> **Items**:
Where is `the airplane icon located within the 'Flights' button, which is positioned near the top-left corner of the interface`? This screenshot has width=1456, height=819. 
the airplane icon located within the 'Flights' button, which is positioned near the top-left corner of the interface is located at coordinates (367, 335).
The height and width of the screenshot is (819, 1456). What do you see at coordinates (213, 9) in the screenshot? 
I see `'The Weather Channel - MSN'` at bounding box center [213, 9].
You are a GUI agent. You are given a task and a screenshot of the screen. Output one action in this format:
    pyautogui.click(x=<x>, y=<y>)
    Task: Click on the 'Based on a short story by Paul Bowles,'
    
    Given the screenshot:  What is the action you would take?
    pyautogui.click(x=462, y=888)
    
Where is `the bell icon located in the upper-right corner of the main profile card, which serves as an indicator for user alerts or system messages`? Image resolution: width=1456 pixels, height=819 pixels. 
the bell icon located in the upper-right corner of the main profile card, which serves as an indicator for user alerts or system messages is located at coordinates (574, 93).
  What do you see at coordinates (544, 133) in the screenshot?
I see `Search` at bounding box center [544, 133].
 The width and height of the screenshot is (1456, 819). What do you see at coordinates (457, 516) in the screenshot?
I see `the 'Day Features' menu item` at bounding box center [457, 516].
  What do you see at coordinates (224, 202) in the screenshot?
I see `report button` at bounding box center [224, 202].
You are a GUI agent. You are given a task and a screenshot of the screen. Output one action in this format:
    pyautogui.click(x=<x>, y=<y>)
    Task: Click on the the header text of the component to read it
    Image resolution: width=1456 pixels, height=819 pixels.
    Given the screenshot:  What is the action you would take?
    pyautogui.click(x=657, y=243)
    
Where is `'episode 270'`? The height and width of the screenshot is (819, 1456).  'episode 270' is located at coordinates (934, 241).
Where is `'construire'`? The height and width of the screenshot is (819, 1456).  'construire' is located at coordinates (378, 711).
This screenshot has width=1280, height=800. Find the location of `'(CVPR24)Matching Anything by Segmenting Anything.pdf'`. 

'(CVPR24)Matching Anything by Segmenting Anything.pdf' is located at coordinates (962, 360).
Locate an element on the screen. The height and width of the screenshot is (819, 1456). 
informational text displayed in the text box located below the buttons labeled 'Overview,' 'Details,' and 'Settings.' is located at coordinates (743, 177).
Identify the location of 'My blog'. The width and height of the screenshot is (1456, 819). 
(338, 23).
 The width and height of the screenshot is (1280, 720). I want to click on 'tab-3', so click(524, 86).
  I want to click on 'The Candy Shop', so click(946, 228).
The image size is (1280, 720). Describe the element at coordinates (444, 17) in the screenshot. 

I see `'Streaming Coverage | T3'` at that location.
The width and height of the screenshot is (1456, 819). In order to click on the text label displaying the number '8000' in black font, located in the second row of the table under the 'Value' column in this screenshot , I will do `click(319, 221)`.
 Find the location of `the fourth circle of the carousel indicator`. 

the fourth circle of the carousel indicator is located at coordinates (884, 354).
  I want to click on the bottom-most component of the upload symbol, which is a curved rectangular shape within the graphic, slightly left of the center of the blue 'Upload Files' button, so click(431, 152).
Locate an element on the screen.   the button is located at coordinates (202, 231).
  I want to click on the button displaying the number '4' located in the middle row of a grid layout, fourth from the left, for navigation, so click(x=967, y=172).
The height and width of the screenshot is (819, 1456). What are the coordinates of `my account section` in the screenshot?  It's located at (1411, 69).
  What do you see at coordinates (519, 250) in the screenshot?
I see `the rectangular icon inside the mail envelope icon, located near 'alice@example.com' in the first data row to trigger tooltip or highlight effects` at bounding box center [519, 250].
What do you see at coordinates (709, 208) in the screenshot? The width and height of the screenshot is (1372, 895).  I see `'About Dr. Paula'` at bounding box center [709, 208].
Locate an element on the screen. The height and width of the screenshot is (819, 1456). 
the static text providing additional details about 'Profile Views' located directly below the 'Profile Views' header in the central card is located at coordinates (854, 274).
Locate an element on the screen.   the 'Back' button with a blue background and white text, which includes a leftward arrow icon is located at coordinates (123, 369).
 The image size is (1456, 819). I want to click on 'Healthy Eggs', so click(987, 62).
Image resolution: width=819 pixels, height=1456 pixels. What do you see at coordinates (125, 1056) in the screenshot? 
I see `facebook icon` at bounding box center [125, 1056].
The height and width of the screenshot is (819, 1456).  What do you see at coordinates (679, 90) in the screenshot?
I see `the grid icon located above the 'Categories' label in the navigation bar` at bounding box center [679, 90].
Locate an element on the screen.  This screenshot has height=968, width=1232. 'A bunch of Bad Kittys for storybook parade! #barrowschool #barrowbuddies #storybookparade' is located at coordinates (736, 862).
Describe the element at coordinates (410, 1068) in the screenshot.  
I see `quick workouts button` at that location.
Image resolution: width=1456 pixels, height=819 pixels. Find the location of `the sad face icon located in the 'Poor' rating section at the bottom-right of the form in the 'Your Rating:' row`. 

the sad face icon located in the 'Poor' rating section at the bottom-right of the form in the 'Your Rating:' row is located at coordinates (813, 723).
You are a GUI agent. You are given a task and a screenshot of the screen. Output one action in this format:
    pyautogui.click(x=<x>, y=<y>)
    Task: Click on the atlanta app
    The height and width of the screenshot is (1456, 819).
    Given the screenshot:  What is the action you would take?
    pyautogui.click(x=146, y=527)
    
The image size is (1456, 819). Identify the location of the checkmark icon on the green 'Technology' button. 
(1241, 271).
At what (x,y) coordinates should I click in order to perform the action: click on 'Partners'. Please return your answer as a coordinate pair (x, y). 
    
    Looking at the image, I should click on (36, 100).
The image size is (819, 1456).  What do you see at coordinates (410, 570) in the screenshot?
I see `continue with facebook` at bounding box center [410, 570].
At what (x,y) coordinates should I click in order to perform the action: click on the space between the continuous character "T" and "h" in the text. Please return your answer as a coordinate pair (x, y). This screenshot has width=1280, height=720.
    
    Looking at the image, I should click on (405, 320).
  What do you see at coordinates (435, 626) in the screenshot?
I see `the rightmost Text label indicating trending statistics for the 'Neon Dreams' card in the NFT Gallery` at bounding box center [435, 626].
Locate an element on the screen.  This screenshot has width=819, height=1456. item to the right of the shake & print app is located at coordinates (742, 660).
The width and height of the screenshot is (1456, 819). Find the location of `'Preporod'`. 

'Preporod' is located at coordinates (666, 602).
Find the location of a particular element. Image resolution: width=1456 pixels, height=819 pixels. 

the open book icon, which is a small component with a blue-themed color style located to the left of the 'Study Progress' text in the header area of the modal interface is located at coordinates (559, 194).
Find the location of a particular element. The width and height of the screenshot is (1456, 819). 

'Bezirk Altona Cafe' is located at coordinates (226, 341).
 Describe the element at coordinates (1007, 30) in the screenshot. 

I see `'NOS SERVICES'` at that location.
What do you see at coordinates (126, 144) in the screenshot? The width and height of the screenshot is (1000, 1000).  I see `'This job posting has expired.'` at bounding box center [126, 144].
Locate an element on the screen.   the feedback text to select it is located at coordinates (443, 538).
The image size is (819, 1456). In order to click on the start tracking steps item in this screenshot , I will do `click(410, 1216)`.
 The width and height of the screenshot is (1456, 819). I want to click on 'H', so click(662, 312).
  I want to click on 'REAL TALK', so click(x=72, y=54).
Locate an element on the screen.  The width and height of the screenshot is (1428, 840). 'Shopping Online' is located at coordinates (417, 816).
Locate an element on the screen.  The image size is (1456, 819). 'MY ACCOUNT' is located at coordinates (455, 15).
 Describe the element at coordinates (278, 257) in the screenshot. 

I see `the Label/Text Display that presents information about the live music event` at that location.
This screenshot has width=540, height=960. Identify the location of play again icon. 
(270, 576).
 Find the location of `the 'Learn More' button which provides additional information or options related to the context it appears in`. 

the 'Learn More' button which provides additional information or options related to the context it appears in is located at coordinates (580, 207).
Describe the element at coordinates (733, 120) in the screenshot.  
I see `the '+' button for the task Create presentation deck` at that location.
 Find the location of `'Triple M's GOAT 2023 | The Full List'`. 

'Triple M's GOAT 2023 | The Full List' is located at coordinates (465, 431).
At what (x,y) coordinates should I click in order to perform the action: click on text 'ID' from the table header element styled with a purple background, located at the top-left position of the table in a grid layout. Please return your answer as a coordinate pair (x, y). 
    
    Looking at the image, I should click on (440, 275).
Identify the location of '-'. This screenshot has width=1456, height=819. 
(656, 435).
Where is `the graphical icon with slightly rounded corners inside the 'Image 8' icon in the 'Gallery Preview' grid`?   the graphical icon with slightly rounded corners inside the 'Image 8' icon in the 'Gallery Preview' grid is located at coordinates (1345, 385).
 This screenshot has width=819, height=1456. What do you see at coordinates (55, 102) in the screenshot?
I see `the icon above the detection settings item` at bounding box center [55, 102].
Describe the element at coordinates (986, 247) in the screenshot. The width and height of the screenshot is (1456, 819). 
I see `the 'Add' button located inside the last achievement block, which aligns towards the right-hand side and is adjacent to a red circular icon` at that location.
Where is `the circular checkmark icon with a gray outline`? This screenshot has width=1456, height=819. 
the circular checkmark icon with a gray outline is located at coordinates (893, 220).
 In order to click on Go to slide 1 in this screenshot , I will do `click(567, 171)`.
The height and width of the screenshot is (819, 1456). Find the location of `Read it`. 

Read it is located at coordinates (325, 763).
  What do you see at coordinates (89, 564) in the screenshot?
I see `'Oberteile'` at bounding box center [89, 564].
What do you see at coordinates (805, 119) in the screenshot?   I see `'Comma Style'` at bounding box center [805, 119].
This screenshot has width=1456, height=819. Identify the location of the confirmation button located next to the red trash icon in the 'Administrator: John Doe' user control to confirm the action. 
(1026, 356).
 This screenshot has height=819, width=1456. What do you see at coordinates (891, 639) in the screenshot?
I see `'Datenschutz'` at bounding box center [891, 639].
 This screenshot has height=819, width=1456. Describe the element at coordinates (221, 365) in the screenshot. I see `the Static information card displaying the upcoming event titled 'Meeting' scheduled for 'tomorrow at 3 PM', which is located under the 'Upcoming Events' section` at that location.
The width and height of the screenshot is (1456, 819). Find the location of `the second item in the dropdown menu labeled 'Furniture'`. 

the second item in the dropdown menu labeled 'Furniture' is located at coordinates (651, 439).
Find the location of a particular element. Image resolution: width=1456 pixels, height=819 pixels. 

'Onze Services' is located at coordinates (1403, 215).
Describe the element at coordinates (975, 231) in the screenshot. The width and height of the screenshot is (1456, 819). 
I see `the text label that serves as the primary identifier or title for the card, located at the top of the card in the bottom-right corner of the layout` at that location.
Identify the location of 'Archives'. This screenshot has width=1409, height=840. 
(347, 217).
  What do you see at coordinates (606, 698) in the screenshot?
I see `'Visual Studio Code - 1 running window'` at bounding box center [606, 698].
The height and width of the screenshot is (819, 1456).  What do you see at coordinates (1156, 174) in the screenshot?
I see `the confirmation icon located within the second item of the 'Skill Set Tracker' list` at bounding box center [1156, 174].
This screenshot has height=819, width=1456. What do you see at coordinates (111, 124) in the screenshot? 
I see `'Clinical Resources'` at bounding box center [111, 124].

> **Stated task**: Copy out the records from the line with "What do you see at coordinates (126, 144)" up to and including the line with "coordinates (443, 538).", swapping "element" for "item" and changing nothing else.

> **Completed task**:
What do you see at coordinates (126, 144) in the screenshot? The width and height of the screenshot is (1000, 1000).  I see `'This job posting has expired.'` at bounding box center [126, 144].
Locate an item on the screen.   the feedback text to select it is located at coordinates (443, 538).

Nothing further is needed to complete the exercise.